#### VORLIEGENDER AUSZUG:
════

Essen. Beim Achtelfinale der Champions League schaut Tony Woodcock genau hin. Der Engländer und Ex-Köln-Profi schätzt die deutsch-englischen Duelle ein.

Ja, meint Tony Woodcock am Telefon, er könne auch auf Deutsch antworten. Schließlich hat der heute 63-Jährige in den 1980er-Jahren viele Jahre in Köln gelebt. Erst ging er für den 1. FC Köln auf Torejagd, später auch für Fortuna Köln. Als Woodcock 1979 für die Rekordablösesumme von etwa 2,5 Millionen D-Mark zum FC wechselte, war er nach Kevin Keegan der zweite englische Nationalspieler in der Bundesliga.

Wenn nun also das Achtelfinale in der Champions League beginnt, schaut der Engländer ganz genau hin. Weil es zu drei deutsch-englischen Duellen kommt. Borussia Dortmund trifft auf Tottenham Hotspur, der FC Schalke auf Manchester City, der FC Bayern auf den FC Liverpool. Seine Einschätzungen gab Woodcock dann aber doch größtenteils auf Englisch ab.

════

#### BEREITGESTELLTE DATEN:

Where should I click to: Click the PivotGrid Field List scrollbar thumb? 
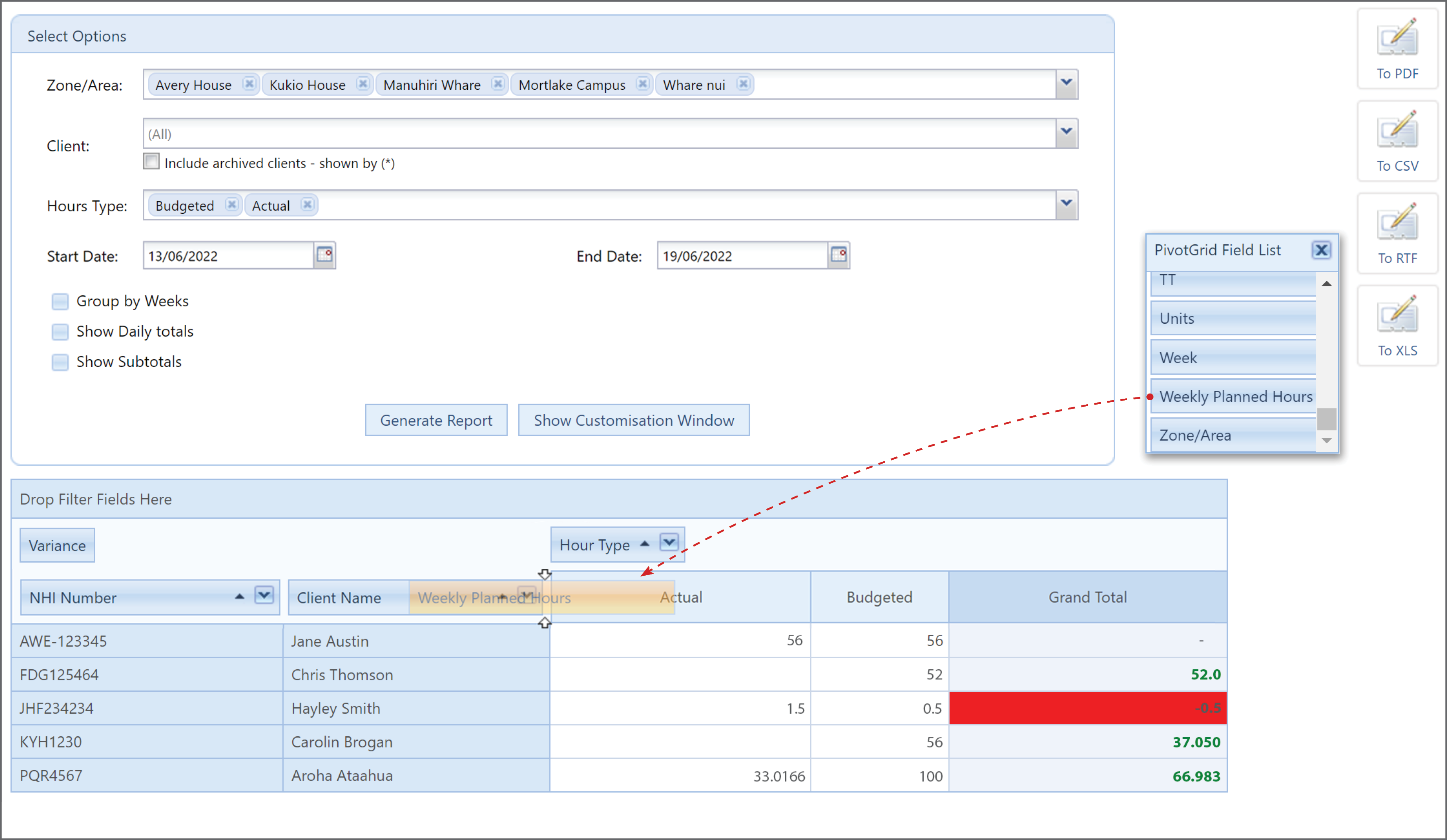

════

#### GESTELLTE AUFGABE 1:
Beantworte diese Fragen zum Text über Tony Woodcock:
(a) Wie alt ist Woodcock heute?
(b) Für welche Ablösesumme wechselte er 1979 zum FC?
(c) Auf welchen Gegner trifft der FC Schalke im Achtelfinale?
#### GESTELLTE AUFGABE 2:
Übersetze den folgenden Satz aus dem Text über Tony Woodcock ins Englische: „Erst ging er für den 1. FC Köln auf Torejagd, später auch für Fortuna Köln.“
#### GESTELLTE AUFGABE 3:
Aktualisiere den Abschnitt des Textes über Tony Woodcock, der mit „Ja, meint Tony“ beginnt und bis „in der Bundesliga.“ reicht. Gib ihn vollständig wieder und ersetze dabei „Rekordablösesumme“ durch „Ablösesumme“.

#### ANTWORT 1:
(a) 63 Jahre
(b) Für etwa 2,5 Millionen D-Mark
(c) Auf Manchester City

#### ANTWORT 2:
First he went hunting for goals for 1. FC Köln, and later also for Fortuna Köln.

#### ANTWORT 3:
Ja, meint Tony Woodcock am Telefon, er könne auch auf Deutsch antworten. Schließlich hat der heute 63-Jährige in den 1980er-Jahren viele Jahre in Köln gelebt. Erst ging er für den 1. FC Köln auf Torejagd, später auch für Fortuna Köln. Als Woodcock 1979 für die Ablösesumme von etwa 2,5 Millionen D-Mark zum FC wechselte, war er nach Kevin Keegan der zweite englische Nationalspieler in der Bundesliga.